● **Problem requirements**:
Find the word "date" in the data, then copy each line where it is found.

● **Available data**:
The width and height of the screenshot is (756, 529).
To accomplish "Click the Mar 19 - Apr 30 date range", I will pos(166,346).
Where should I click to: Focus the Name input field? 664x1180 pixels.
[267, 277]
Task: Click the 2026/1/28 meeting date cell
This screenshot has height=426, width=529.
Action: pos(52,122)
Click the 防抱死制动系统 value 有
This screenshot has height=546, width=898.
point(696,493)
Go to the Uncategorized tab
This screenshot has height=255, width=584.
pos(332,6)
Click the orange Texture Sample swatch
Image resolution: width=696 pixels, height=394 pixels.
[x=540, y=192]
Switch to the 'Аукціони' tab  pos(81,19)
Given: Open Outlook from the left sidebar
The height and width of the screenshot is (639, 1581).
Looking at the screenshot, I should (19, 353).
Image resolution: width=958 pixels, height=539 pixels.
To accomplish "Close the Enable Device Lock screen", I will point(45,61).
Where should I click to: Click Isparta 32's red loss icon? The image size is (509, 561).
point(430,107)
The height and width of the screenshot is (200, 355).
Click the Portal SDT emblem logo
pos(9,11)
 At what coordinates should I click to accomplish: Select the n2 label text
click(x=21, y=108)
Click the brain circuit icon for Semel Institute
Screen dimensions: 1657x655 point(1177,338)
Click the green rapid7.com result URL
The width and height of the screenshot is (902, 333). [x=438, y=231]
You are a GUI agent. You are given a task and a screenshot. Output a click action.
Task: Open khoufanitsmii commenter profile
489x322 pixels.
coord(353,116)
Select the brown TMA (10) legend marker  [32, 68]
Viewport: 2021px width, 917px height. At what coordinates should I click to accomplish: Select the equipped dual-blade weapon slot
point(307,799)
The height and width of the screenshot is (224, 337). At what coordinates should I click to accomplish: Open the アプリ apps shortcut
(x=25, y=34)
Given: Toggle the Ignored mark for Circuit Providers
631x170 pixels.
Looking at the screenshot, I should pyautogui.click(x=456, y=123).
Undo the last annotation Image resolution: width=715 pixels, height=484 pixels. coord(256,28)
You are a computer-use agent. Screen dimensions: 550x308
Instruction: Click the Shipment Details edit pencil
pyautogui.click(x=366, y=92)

● **Task solution**:
To accomplish "Click the Mar 19 - Apr 30 date range", I will pos(166,346).
Task: Click the 2026/1/28 meeting date cell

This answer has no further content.